Purpose: We conducted a case-control study in Shaanxi Province, China, an area with a population at high risk for esophageal cancer, to assess the association of this disease with infection by HPV type 16 (HPV16), the most common cancer-associated genital-mucosal HPV type.
Methods: Ninety individuals with esophageal cancer and 121 cancer-free control subjects were identified among the patients in two hospitals in Xi'an, Shaanxi Province. The control subjects were matched to the case patients on the basis of age and sex. Blood specimens were drawn from all study subjects, and serum was isolated by routine methods. The presence of HPV16 antibodies in serum samples was determined by use of an enzyme-linked immunosorbent assay (ELISA) that used baculovirus-derived HPV16 virus-like particles as the antigen. A similar ELISA that used bovine papillomavirus type 1 (BPV1) virus-like particles as the antigen controlled for the specificity of HPV16 seroreactivity. Data from the HPV16 and the BPV1 assays were normalized with respect to results obtained in each assay with a control serum of known HPV16 seroreactivity. Odds ratios (ORs) and 95% confidence intervals (CIs) were calculated to examine the association between HPV16 seroreactivity and esophageal cancer. Reported P values are two-sided.

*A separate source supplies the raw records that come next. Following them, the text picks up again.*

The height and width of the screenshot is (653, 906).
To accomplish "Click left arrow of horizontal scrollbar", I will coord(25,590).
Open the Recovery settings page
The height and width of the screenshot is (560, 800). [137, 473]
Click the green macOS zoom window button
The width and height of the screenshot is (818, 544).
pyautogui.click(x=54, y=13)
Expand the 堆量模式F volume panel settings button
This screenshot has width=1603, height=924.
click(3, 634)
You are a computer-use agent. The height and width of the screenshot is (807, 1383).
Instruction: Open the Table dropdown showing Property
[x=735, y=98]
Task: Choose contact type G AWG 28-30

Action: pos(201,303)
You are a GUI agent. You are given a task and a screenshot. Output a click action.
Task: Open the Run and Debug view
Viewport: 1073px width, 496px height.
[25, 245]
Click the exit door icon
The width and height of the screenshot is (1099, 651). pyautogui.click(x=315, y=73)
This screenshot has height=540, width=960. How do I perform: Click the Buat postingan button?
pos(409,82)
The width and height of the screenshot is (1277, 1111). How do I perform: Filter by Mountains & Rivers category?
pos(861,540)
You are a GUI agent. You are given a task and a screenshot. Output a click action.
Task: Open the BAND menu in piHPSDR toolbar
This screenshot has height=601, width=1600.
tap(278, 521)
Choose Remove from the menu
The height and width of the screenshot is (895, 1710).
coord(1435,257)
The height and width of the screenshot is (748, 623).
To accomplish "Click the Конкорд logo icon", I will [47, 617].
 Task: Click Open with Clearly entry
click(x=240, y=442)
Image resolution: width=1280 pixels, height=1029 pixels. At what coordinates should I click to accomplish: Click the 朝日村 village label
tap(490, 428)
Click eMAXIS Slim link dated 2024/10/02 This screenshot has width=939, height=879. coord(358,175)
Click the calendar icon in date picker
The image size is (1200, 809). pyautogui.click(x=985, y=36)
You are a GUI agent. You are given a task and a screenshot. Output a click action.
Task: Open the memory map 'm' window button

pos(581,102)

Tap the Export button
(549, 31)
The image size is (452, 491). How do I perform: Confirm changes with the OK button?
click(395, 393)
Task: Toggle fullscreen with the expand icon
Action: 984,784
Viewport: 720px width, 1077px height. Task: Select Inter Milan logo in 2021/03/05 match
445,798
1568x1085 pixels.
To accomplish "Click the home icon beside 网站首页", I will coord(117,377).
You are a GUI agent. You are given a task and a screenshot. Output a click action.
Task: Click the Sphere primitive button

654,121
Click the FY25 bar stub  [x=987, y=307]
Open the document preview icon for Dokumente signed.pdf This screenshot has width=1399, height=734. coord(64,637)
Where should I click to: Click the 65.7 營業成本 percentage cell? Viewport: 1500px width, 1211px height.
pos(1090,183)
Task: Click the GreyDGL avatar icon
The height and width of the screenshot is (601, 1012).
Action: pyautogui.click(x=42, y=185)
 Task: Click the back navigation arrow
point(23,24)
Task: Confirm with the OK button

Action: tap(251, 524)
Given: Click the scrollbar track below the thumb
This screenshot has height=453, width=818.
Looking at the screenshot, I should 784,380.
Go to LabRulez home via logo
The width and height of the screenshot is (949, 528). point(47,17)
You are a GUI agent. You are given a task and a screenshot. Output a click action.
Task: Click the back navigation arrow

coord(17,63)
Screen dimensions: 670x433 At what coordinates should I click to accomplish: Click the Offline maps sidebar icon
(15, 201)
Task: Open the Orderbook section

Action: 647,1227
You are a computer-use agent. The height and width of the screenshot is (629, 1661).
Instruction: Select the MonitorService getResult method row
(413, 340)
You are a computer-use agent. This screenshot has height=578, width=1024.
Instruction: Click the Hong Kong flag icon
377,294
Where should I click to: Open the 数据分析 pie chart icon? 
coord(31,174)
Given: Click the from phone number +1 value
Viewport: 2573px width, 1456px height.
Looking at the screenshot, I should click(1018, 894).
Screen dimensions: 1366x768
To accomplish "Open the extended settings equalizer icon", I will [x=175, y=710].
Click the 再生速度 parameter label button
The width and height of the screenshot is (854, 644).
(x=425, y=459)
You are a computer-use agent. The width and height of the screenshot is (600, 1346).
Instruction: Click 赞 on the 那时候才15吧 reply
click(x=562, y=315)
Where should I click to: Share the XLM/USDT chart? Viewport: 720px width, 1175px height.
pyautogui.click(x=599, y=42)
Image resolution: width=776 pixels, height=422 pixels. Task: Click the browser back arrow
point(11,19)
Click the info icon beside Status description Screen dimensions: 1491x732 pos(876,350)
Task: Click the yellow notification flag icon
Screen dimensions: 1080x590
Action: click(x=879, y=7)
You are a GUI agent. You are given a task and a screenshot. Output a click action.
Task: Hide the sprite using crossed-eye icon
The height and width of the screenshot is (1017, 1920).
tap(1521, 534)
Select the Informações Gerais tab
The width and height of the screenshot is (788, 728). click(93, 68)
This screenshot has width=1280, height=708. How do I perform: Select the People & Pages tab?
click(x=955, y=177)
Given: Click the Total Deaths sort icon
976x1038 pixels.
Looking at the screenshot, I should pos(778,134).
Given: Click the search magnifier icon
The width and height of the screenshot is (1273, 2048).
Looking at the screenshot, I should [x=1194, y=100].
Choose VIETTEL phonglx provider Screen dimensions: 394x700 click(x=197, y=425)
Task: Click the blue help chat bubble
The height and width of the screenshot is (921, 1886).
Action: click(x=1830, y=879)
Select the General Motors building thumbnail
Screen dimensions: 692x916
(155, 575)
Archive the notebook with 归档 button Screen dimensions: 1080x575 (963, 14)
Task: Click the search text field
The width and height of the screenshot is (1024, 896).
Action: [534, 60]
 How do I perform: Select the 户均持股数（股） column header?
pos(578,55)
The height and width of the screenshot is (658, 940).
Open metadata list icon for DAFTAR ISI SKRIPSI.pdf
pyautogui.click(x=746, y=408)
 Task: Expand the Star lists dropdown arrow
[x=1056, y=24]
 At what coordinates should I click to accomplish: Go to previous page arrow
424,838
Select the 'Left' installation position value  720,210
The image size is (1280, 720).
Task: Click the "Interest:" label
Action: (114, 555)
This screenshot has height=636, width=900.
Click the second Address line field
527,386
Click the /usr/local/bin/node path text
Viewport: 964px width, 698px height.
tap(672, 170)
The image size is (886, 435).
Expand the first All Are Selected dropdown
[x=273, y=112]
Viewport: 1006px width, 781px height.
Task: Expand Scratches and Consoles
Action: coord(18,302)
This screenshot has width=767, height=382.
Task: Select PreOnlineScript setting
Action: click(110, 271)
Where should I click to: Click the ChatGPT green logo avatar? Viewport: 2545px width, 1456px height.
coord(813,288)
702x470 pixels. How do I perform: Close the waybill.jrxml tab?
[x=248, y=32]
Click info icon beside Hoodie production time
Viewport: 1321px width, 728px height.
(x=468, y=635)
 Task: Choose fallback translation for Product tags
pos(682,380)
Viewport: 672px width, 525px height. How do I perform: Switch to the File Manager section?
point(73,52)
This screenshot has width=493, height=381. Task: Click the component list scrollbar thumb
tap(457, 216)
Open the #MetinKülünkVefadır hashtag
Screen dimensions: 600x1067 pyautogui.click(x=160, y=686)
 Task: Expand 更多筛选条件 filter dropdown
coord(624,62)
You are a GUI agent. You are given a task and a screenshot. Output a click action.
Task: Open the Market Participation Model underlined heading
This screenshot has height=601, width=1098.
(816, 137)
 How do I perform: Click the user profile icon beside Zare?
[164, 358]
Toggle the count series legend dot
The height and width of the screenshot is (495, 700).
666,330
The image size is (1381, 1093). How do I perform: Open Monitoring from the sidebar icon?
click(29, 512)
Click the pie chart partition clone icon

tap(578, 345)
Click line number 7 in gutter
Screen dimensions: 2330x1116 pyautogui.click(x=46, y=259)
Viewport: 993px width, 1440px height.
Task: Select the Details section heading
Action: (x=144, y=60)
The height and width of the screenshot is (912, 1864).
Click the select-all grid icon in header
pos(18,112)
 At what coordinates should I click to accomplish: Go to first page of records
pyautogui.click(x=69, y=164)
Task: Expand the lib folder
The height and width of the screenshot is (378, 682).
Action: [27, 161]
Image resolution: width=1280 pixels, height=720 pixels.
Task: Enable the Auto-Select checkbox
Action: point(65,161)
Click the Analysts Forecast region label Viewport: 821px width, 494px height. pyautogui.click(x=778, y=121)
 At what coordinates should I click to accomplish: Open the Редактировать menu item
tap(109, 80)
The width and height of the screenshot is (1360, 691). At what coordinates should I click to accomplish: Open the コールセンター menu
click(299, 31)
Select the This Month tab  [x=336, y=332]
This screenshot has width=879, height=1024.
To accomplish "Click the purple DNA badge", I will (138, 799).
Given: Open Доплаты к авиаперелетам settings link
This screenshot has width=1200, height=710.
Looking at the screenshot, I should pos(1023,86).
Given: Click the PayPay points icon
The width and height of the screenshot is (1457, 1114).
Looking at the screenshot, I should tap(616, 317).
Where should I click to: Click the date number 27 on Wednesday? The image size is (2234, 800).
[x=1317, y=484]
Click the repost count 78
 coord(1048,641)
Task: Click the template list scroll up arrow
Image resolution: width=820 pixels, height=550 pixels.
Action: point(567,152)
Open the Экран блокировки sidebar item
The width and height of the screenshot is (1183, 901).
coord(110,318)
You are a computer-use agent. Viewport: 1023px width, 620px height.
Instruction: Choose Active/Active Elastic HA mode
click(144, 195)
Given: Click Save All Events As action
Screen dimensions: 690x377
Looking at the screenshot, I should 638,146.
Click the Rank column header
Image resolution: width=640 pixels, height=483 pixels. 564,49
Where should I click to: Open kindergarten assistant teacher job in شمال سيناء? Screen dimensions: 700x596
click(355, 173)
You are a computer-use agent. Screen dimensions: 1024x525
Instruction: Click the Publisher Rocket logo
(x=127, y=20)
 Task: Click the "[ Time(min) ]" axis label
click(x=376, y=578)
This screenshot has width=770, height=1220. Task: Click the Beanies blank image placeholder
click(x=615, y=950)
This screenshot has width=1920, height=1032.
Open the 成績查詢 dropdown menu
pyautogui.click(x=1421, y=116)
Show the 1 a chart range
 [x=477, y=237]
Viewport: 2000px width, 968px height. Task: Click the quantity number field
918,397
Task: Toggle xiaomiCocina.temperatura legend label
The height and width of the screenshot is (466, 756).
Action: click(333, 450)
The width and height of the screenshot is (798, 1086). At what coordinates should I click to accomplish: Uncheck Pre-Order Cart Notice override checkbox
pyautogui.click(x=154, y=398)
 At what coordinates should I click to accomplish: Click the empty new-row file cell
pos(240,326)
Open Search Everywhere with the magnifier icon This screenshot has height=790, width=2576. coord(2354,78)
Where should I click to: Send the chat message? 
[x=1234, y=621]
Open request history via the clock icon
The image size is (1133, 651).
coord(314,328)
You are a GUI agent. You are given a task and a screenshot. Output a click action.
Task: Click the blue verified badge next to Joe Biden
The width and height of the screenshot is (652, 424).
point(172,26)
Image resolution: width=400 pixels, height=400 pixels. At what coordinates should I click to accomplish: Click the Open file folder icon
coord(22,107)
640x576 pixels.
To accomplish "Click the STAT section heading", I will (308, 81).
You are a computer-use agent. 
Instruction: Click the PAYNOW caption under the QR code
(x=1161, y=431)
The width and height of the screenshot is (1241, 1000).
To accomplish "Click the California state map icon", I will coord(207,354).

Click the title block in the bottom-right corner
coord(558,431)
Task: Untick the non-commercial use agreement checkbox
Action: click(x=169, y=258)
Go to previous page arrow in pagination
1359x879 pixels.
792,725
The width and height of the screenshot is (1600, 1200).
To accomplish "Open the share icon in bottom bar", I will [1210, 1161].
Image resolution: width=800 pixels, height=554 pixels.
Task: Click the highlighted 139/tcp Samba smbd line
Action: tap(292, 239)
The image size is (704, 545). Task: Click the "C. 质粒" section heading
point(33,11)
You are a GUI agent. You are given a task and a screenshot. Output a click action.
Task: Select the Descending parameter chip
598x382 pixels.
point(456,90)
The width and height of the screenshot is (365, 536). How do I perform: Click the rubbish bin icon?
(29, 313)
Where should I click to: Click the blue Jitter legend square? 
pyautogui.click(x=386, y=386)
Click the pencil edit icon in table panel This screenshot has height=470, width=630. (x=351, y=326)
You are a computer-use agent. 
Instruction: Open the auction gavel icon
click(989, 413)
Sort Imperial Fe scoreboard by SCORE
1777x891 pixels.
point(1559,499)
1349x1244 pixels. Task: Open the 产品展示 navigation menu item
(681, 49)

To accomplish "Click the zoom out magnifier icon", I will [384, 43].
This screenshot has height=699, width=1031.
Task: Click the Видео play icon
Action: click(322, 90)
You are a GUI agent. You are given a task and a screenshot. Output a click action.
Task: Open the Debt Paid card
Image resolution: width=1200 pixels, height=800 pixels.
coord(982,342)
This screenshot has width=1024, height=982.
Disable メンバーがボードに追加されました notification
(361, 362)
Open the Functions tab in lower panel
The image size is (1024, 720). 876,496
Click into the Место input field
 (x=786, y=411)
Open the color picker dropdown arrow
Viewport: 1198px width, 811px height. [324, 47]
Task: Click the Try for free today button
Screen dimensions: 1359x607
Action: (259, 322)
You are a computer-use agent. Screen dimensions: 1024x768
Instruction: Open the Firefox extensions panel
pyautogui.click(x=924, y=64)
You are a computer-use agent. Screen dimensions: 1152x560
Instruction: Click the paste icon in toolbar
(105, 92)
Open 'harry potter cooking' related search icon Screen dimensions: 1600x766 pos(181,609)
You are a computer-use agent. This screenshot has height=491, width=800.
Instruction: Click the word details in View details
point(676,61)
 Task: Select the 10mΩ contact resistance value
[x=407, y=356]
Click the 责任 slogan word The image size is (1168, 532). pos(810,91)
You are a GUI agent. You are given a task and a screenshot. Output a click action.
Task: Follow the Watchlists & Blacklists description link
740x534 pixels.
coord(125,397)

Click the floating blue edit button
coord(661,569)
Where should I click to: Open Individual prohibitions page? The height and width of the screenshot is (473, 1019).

Results: The mean seroreactivity to HPV16 virus-like particles was significantly higher for the cancer patients than for the control subjects (mean value +/- standard deviation = 0.85 +/- 0.22 versus 0.74 +/- 0.18; P<.0001). When the cancer patients and control subjects were compared by sex and age groups, the differences in mean seroreactivity remained statistically significant. The difference in mean seroreactivity to BPV1 virus-like particles between cancer patients and control subjects was not statistically significant (0.81 +/- 0.28 versus 0.88 +/- 0.32; P = .12); this result was not altered when sex and age groups were compared. By use of a cutoff point for HPV16 seropositivity that was established in studies of cervical neoplasia, 24% of the cancer patients were seropositive compared with 7% of the control subjects, yielding a sex- and age-adjusted OR of 4.5 (95% CI = 1.8-11.9). In general, the OR for esophageal cancer increased with increasing HPV16 seroreactivity.
Conclusions and implications: HPV16 infection may be a risk factor for esophageal cancer. Further studies of the association between HPV16 infection and the incidence of esophageal cancer are needed.